IE 11 is not supported. For an optimal experience visit our site on another browser.

Gun Houston kindergartner had was family friend's

A loaded handgun that a kindergartner earlier this week took to his elementary school and accidentally fired, injuring himself and two other students, belonged to a friend of the boy's family, police said Thursday.
/ Source: The Associated Press

A loaded handgun that a kindergartner earlier this week took to his elementary school and accidentally fired, injuring himself and two other students, belonged to a friend of the boy's family, police said Thursday.

Houston police said the unidentified 6-year-old boy was showing the gun off to friends in the cafeteria at Ross Elementary Tuesday morning.

"He was working on sliding the slide back and ... in trying to grip the gun, he managed to have his finger in (the trigger). As soon as the gun went off, it surprised him. He dropped it," said Houston police Capt. Lori Bender, with the department's juvenile division.

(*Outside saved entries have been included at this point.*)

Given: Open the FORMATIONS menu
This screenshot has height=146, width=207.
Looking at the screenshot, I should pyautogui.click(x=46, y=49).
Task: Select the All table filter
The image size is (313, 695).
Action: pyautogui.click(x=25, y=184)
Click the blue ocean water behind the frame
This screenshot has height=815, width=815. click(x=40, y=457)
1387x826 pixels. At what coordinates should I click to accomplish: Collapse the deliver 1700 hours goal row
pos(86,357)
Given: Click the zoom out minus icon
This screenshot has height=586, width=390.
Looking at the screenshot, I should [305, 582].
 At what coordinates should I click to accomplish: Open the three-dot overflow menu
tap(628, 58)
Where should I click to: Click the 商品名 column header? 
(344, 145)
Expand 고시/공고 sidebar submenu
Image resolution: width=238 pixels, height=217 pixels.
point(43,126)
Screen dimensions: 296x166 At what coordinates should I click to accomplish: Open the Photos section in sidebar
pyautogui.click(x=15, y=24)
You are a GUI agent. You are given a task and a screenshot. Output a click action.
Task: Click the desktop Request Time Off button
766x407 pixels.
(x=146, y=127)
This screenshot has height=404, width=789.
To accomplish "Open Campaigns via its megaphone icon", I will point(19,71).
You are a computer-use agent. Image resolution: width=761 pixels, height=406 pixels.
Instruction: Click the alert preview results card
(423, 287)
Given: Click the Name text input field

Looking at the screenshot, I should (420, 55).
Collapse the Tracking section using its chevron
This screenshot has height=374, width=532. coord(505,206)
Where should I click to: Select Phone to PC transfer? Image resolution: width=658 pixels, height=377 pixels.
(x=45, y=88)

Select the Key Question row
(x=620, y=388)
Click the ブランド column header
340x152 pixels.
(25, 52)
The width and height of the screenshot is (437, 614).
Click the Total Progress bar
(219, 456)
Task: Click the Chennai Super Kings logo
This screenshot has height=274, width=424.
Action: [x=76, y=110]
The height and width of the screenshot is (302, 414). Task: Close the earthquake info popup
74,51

The gun was identified as a semiautomatic 9 mm Kel-Tec. Bender said moving the slide back on the weapon, which is small and lightweight, can be difficult to do and that the boy, in trying to get a good grip on the weapon while pulling back the slide, had apparently put his finger on the trigger.

"Children see things on TV and try to emulate. We were not able to ascertain he knew exactly what he was doing or if this is something he had observed on TV or otherwise, that this is what you do," Bender said, referring to the boy's attempt to move the gun's slide, an action which puts a new bullet into the weapon's chamber.

Houston police investigators declined to name the family friend the gun belonged to or say when or how the boy got the gun, citing their ongoing investigation.

"He managed to obtain the gun, put it in his backpack, go to school, talk to other children about it, get it out of his backpack right before going to lunch with the intention of showing it off at lunchtime," Bender said.

The family friend and the boy's parents could face possible charges, Bender said.

"While we believe no adult knew he had the gun, there is still some culpability as to the access to the gun," she said.

Potential charges in the case could include making a handgun accessible to a child, a misdemeanor, and endangering a child, which is a state jail felony, Bender said.

In addition to the boy who brought the gun to school, another 6-year-old boy and a 5-year-old girl were injured.

The boy who brought the gun was shot in his foot and the other boy was grazed in his leg, while the 5-year-old girl was injured in her knee, officials said.

All three were treated at Texas Children's Hospital and have since been released, said hospital spokeswoman Christy Brunton

Some parents said the incident has made them think twice about safety at the school and they wondered if additional security measures, including extra officers and even metal detectors, are needed.

Norm Uhl, a spokesman for the Houston school district, said it would not be economically feasible for the district to provide extra officers or metal detectors at all of its elementary schools.

He said no school in the district has metal detectors and officers at middle and high schools use hand held wands to check students, but only if they have probable cause to do so because students can't be randomly searched.

The district would not be able to station officers at its elementary schools because most of the district's 200 police officers already are deployed to middle and high school campuses.

"That's where we have the most issues, (at middle and high school) where you would expect. We don't have many issues at the elementary level," Uhl said

The school district will instead focus on educating elementary school kids and their parents on the potential dangers of guns, Uhl said.

"The only sure-fire way to prevent something like this from happening again is that adults put guns where kids don't get to them. We think most parents are doing that, that parents are being responsible," he said.

Uhl said school district officials are waiting for Houston police to finish its investigation.

"Once we know the facts of the case, we can see if we could have done (anything) to increase the chances of finding (the gun) before the fact," he said.

The district's police chief is also looking to centralize security procedures, which are sometimes decided upon by individual schools.

The kindergartner who brought the gun faces an automatic one year expulsion. If the child were expelled, he would go to an alternative elementary school, Uhl said.